• [WHAT IS EXPECTED]
As the answer, give a copy of each line below that includes the word "domains".

Collected data entries:
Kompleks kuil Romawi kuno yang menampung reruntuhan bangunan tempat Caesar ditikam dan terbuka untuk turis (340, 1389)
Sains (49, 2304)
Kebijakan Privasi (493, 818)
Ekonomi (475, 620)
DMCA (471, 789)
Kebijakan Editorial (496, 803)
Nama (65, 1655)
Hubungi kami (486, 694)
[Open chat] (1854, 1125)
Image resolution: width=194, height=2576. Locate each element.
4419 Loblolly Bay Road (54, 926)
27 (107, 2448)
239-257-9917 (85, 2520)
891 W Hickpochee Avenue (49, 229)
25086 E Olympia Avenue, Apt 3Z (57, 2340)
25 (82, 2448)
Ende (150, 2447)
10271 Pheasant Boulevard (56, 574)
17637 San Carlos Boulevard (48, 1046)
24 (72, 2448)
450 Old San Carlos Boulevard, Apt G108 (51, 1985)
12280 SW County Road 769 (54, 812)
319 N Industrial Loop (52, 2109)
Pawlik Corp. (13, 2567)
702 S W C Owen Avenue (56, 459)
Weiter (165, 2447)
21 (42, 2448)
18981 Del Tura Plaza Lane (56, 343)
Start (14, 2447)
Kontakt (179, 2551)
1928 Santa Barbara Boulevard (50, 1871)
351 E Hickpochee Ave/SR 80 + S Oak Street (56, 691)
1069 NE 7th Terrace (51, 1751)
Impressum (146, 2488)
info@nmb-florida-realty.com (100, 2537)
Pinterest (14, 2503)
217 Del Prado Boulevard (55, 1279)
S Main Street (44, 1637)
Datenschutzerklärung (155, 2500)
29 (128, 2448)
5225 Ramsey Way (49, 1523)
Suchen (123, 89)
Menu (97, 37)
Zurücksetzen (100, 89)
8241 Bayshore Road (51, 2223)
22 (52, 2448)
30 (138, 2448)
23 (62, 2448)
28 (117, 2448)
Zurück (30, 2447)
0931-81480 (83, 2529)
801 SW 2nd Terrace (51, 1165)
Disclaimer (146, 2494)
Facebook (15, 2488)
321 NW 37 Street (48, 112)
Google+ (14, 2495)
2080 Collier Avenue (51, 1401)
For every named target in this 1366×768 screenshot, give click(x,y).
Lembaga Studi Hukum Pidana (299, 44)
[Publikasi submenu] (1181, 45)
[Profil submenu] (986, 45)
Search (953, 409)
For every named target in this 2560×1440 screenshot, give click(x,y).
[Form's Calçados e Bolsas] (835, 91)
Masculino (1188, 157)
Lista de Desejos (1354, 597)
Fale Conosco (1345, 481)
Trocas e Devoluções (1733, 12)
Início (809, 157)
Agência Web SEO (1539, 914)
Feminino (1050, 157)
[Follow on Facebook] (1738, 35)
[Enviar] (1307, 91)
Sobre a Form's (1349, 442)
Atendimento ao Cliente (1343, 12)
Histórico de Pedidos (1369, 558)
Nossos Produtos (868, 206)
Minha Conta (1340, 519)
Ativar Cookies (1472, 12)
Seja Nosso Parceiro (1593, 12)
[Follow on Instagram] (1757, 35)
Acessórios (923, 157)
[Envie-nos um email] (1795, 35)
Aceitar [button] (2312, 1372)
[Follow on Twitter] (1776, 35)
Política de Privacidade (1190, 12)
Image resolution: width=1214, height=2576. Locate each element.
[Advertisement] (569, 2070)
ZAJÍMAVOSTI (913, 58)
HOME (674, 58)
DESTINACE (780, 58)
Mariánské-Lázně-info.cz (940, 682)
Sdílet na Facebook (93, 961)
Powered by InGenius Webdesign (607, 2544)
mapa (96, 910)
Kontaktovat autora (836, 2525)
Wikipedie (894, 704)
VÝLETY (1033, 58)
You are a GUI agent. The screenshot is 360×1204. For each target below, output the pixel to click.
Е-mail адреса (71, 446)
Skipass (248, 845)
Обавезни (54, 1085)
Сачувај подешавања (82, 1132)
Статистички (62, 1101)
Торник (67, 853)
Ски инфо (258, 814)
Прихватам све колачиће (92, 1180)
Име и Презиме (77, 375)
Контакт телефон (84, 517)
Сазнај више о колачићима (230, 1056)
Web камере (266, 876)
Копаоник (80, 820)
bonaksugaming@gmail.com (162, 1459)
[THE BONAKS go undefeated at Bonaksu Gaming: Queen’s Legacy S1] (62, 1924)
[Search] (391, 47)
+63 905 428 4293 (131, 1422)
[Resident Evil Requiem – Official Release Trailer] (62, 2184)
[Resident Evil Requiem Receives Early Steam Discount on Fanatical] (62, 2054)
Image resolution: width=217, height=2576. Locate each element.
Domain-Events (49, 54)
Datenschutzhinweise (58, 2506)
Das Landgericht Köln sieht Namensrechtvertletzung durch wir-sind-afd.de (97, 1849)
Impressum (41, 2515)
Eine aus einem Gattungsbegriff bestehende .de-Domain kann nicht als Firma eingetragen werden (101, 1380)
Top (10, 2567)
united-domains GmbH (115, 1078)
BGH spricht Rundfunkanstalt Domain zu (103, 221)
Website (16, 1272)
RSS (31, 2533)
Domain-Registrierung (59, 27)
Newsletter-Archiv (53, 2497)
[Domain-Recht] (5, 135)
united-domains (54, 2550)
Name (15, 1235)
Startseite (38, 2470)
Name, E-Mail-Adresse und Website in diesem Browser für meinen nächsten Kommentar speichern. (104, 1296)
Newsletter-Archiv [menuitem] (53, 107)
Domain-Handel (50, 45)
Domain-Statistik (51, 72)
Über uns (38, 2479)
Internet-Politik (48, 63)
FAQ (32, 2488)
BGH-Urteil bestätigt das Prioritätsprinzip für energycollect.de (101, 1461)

• [ANSWER AREA]
united-domains GmbH (115, 1078)
united-domains (54, 2550)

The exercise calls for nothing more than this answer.